Chine : un service en ligne pour “former” les journalistes à la propagande du régime, nouvel outil d’endoctrinement et de contrainte

Reporters sans frontières (RSF) alerte sur une nouvelle menace sur la liberté de la presse en Chine : un service pour smartphone destiné à "former", voire évaluer, les journalistes sur la propagande du régime et à les "aider" à réussir l’examen de fidélité au dirigeant chinois Xi Jinping vient d’être lancé.

 

L'Association des journalistes de Chine (ACJA), une organisation contrôlée par le Parti communiste chinois (PCC), a lancé un service en ligne conçu pour "former" les professionnels des médias à la "vision marxiste du journalisme", un concept qui définit la doctrine du PCC sur les médias. Il est disponible sur smartphone via la plateforme WeChat.

Le service, disponible depuis le 30 juin, rassemble au moins 220 cours en ligne, et vise à "aider" les journalistes à réussir l’examen de fidélité au dirigeant chinois Xi Jinping, qui est obligatoire depuis 2019 pour l’obtention ou le renouvellement de la carte de presse. Permettant de suivre les progrès de ses utilisateurs, il peut délivrer des attestations de formation, et pourrait aussi être utilisé par les médias pour effectuer des évaluations annuelles des journalistes.

“Au cours de la décennie passée, le régime chinois a mené une véritable croisade contre la liberté de la presse et le droit à l'information, et ce nouveau programme pour smartphone est un outil de plus pour endoctriner et contraindre les journalistes à adopter les discours d'État.
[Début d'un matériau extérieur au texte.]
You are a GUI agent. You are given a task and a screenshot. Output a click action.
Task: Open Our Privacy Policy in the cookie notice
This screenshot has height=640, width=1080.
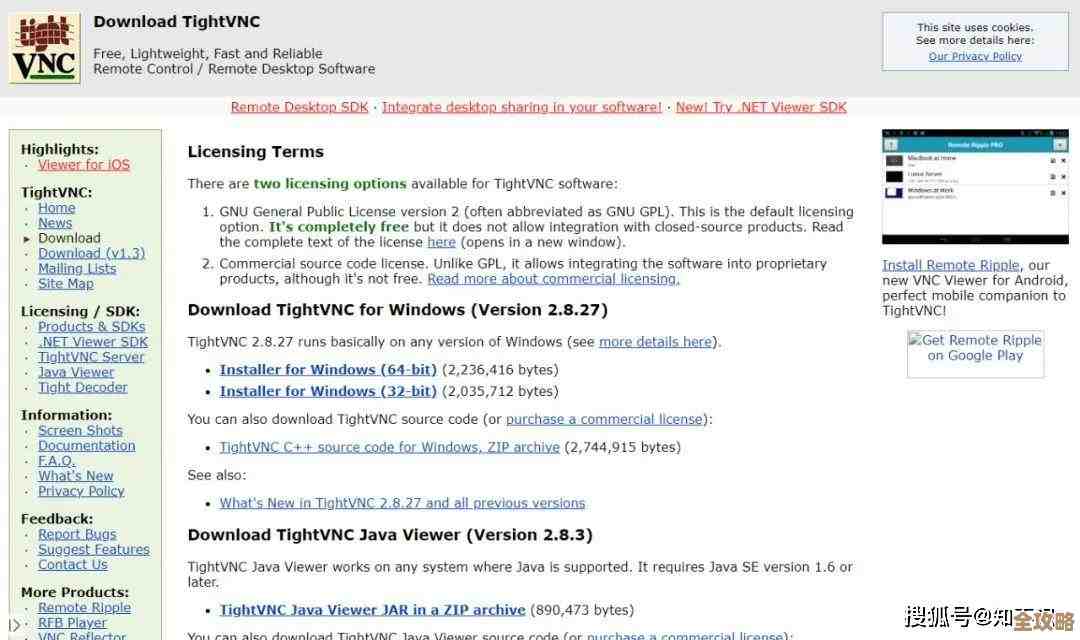(975, 56)
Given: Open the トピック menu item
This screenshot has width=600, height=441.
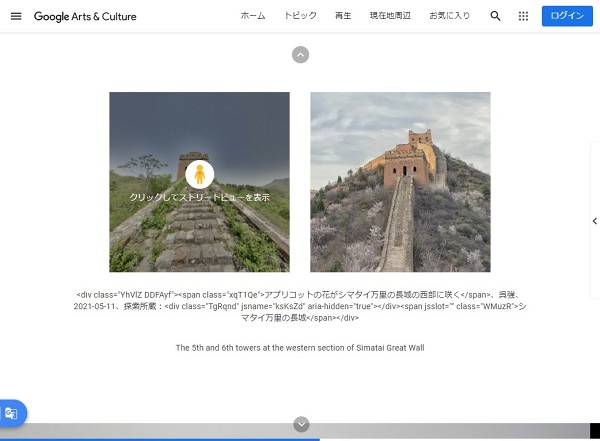Looking at the screenshot, I should (300, 17).
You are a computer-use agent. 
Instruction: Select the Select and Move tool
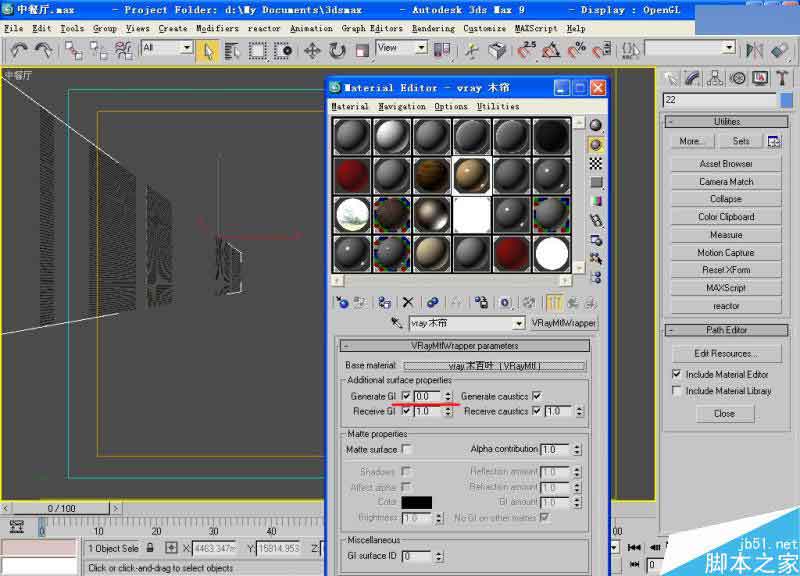pos(311,48)
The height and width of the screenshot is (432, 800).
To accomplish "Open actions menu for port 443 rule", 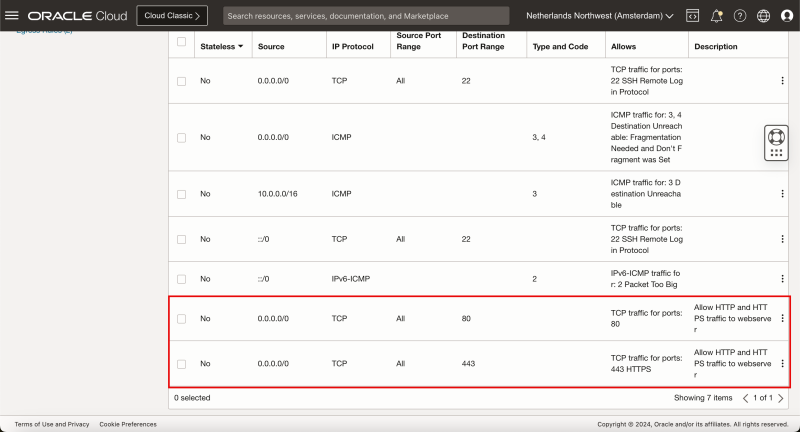I will [783, 364].

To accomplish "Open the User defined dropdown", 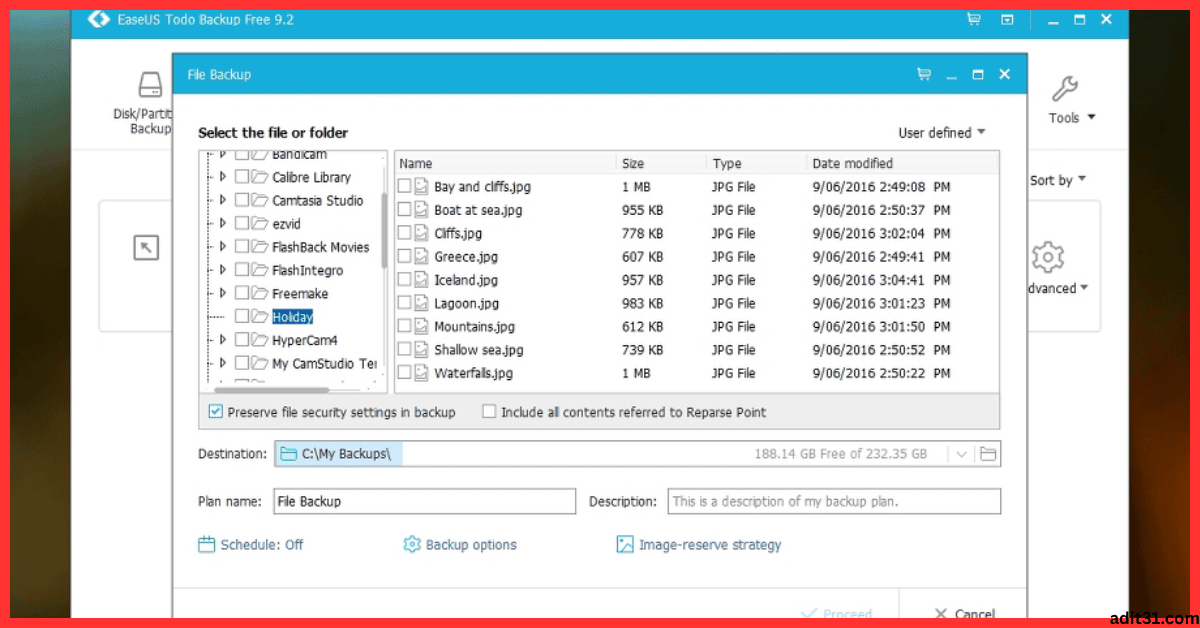I will pyautogui.click(x=940, y=132).
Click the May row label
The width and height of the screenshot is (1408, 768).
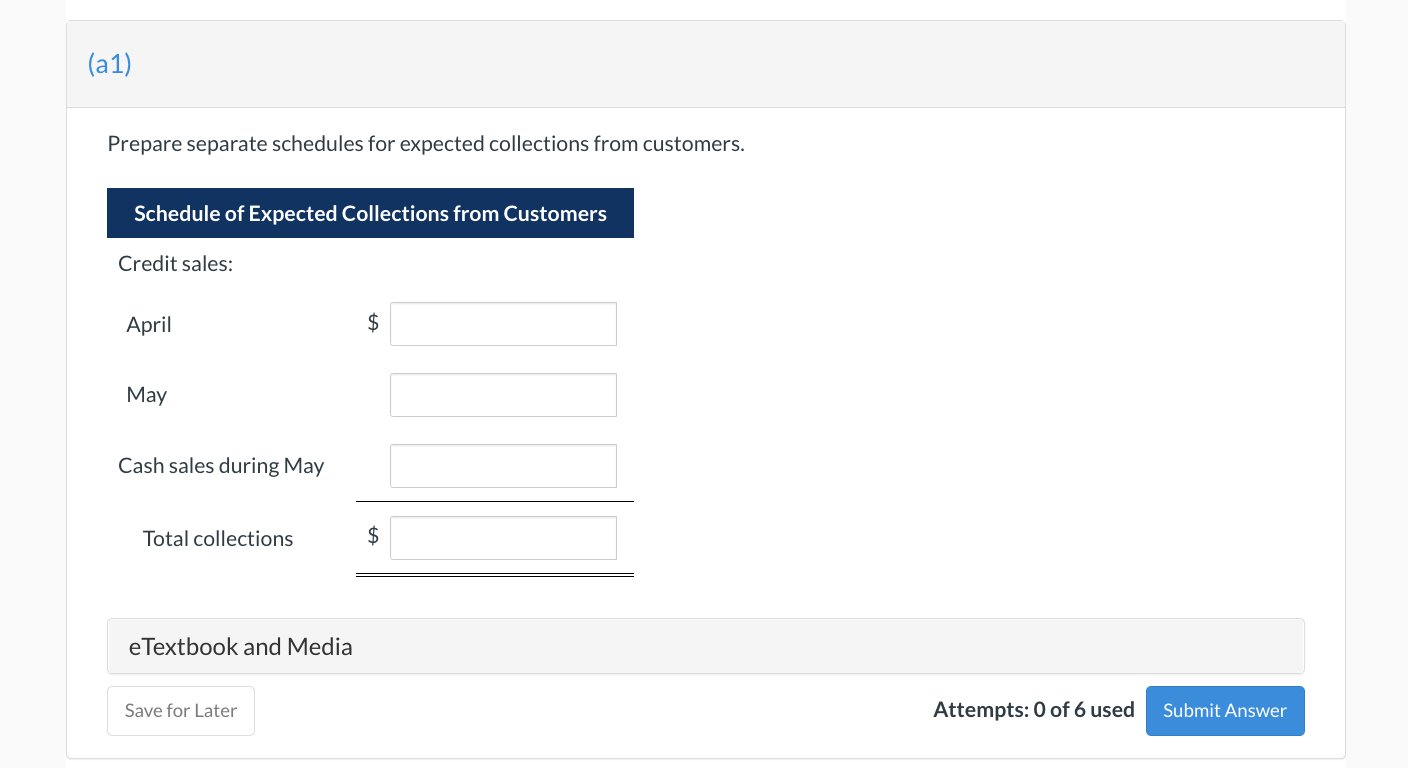[147, 395]
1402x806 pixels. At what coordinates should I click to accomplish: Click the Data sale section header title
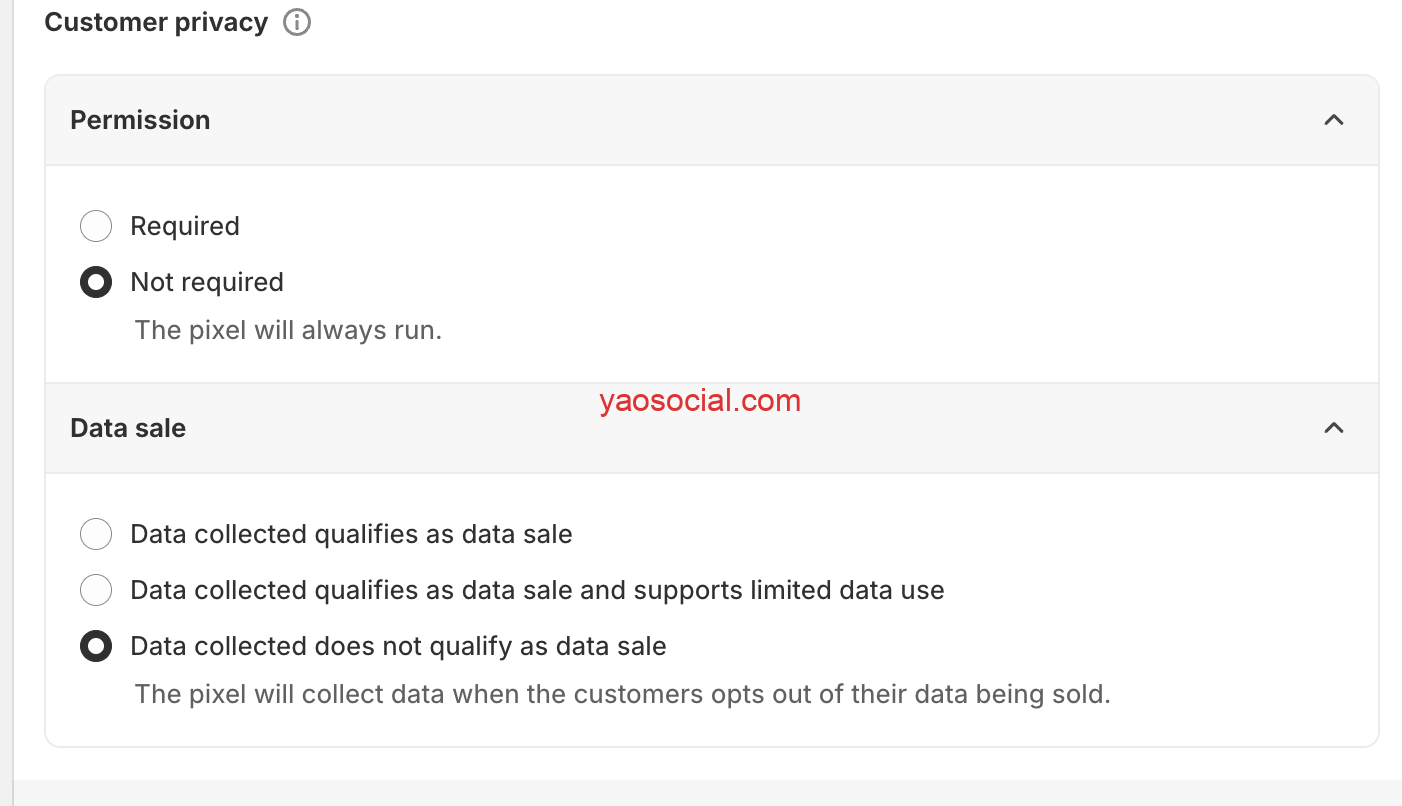(x=128, y=428)
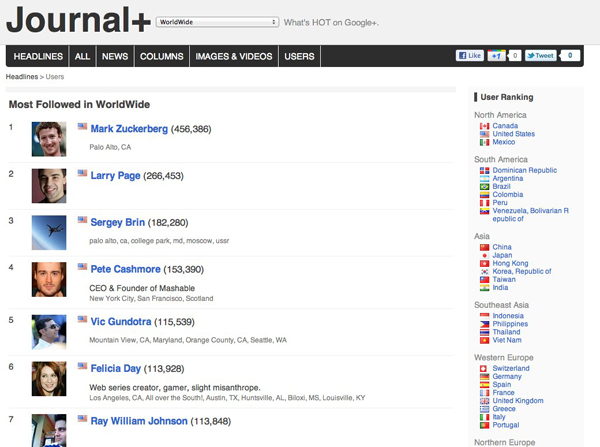The height and width of the screenshot is (447, 600).
Task: Click the Facebook Like button
Action: point(469,56)
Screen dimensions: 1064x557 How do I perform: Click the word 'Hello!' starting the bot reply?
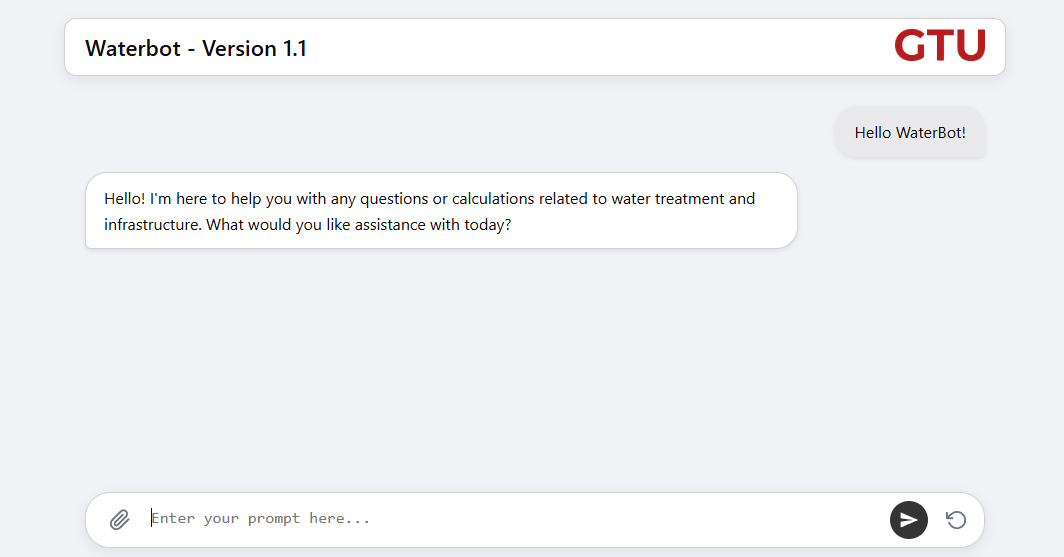(x=124, y=199)
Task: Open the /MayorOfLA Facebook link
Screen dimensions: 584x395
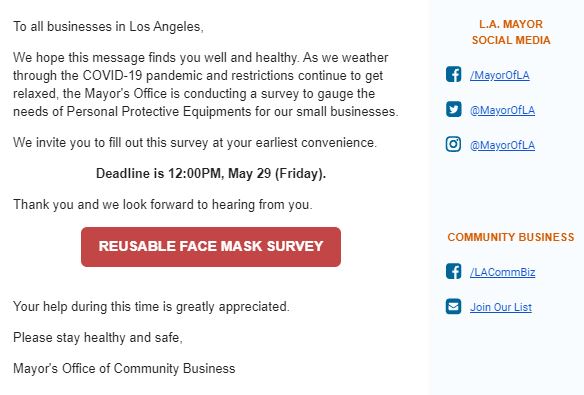Action: pos(499,75)
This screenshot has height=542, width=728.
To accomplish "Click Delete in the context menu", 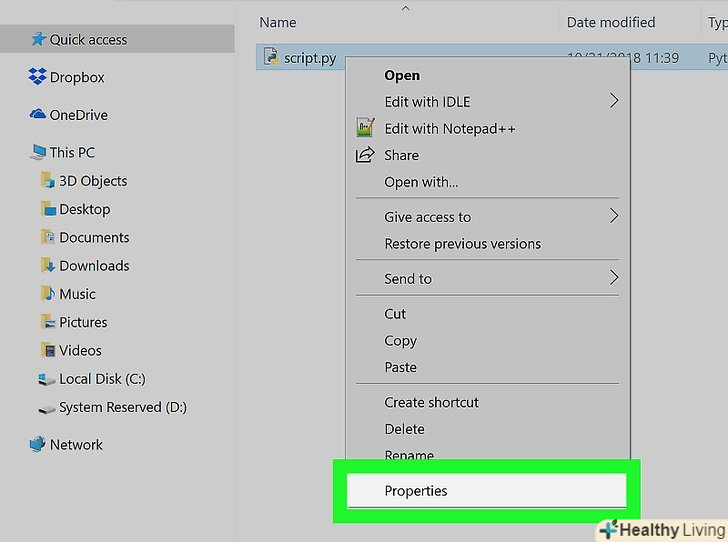I will (x=404, y=429).
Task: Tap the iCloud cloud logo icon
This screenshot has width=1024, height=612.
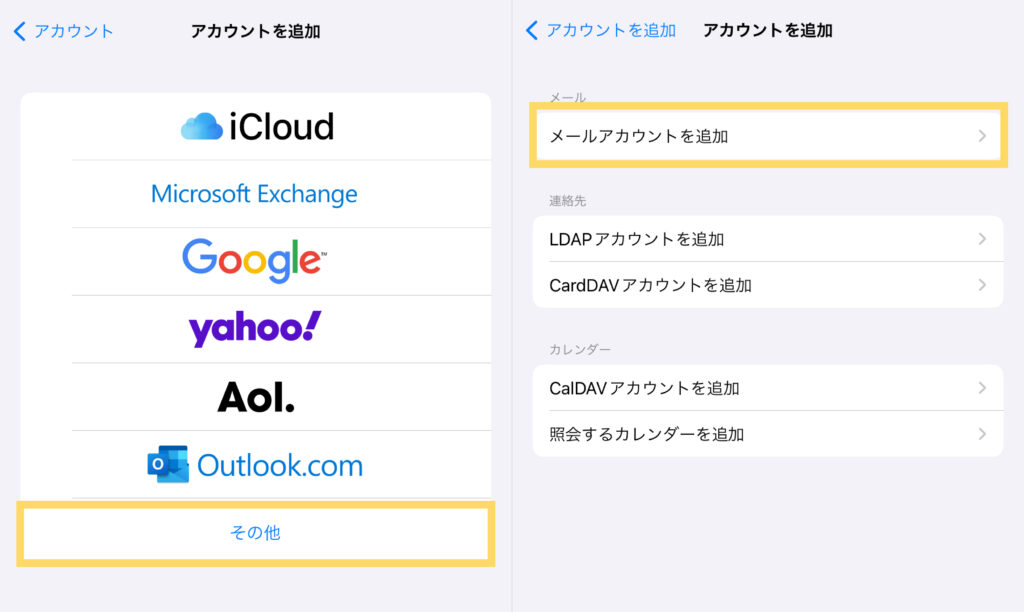Action: (201, 127)
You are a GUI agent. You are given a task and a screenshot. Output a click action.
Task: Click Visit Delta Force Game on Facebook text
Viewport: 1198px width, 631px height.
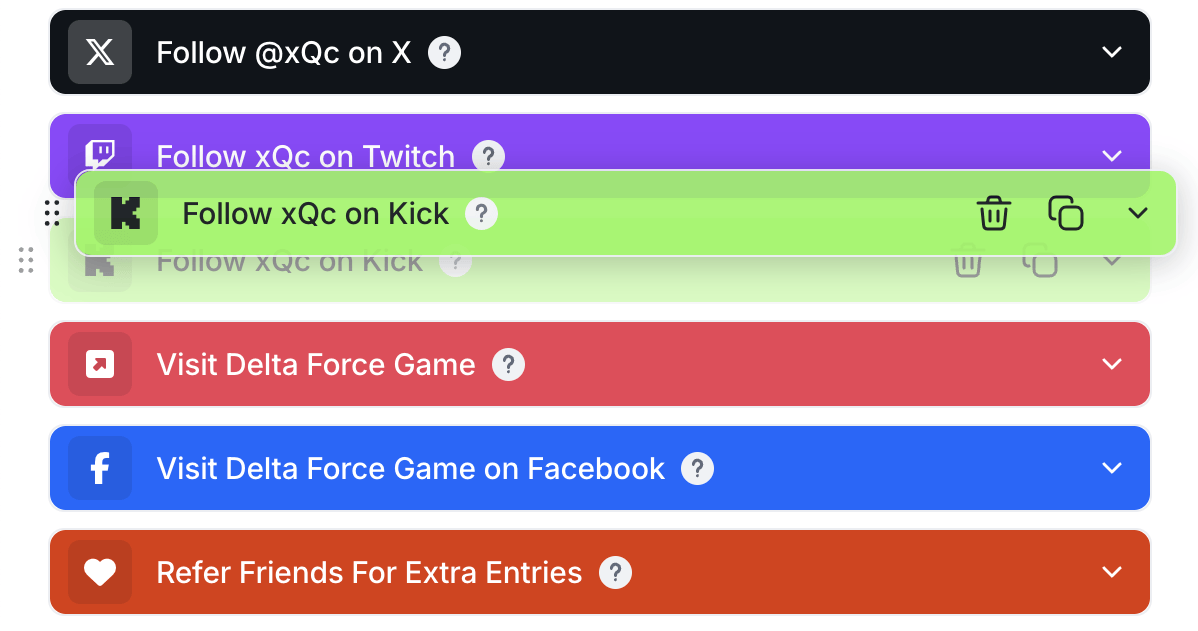410,468
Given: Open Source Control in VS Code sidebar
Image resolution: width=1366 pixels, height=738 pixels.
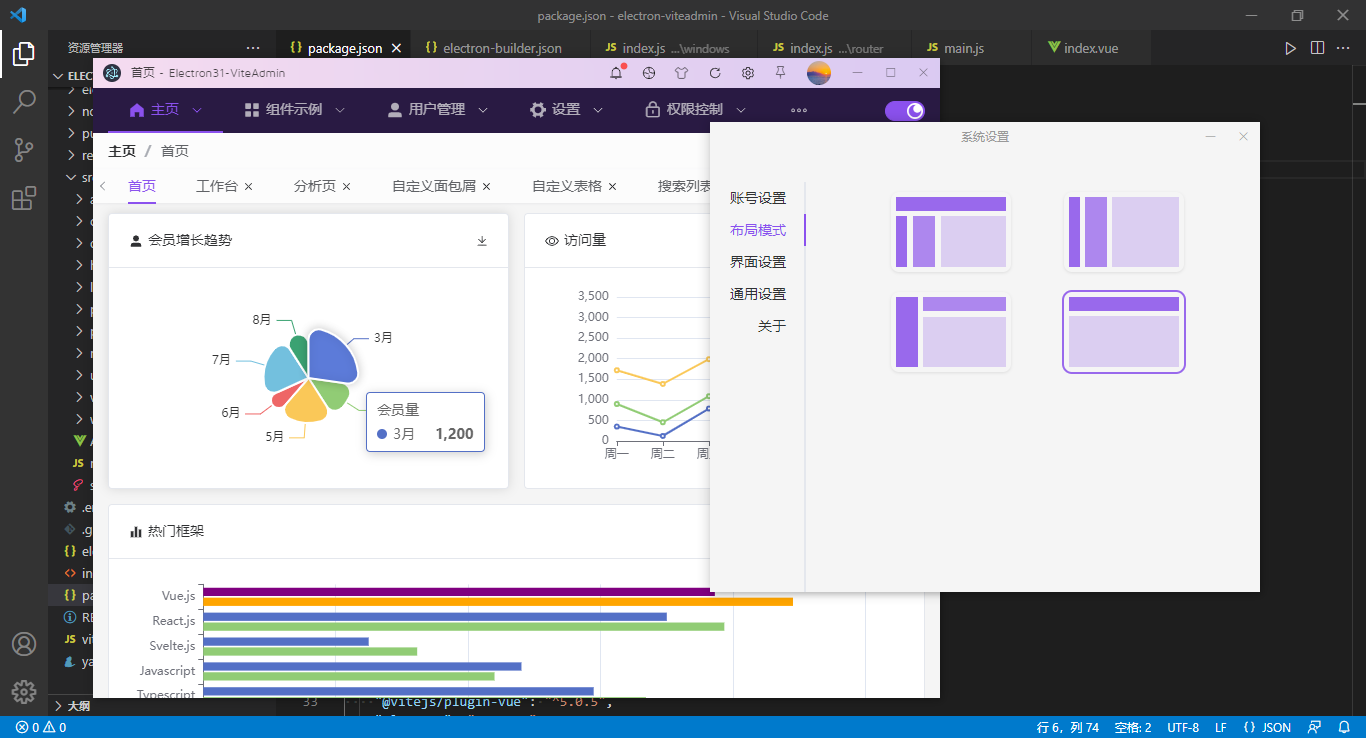Looking at the screenshot, I should pyautogui.click(x=24, y=150).
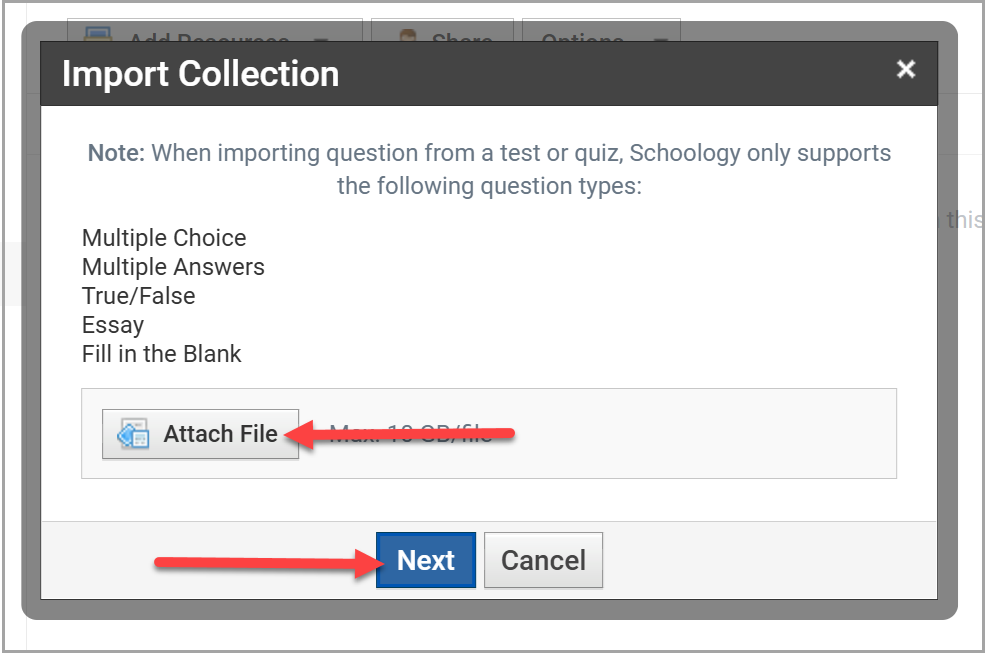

La communauté internationale doit accroître sa pression sur le régime chinois afin de l’empêcher de poursuivre ses politiques répressives et pour qu’il rétablisse la liberté de la presse, telle qu’inscrite dans la Constitution du pays.

Cédric Alviani
Directeur du bureau Asie de l’Est de RSF

En 2019, le régime avait déjà lancé une application de propagande sur smartphone accessible au grand public, intitulée "Étudier Xi, renforcer le pays", qui a aussi été utilisée pour évaluer la fidélité des journalistes au régime et leur connaissance du discours officiel.
Depuis son accession au pouvoir en 2012, le dirigeant chinois Xi Jinping a considérablement renforcé le contrôle sur les médias d’État chinois, dont on attend aujourd’hui qu’ils “reflètent la volonté du Parti”, tout en instaurant une violente répression contre les journalistes indépendants. Ceux-ci subissent une censure et une surveillance en ligne sans précédent,  comme le révèle le rapport de RSF Le Grand Bond en arrière du journalisme en Chine.

Pour soutenir les journalists travaillant sur la Chine, RSF a lancé en 2021 le site web training.rsf.org, qui présente les meilleures pratiques en matière de sécurité physique, de sécurité numérique, de santé mentale et de journalisme, en complément de son ambitieux programme de renforcement des capacités et d'assistance qui a déjà bénéficié à plus de 500 journalistes couvrant le pays.

La Chine occupe le 179e rang sur 180 pays au Classement mondial de la liberté de la presse établi par RSF en 2023. Elle constitue la plus grande prison au monde pour les journalistes et les défenseurs de la presse.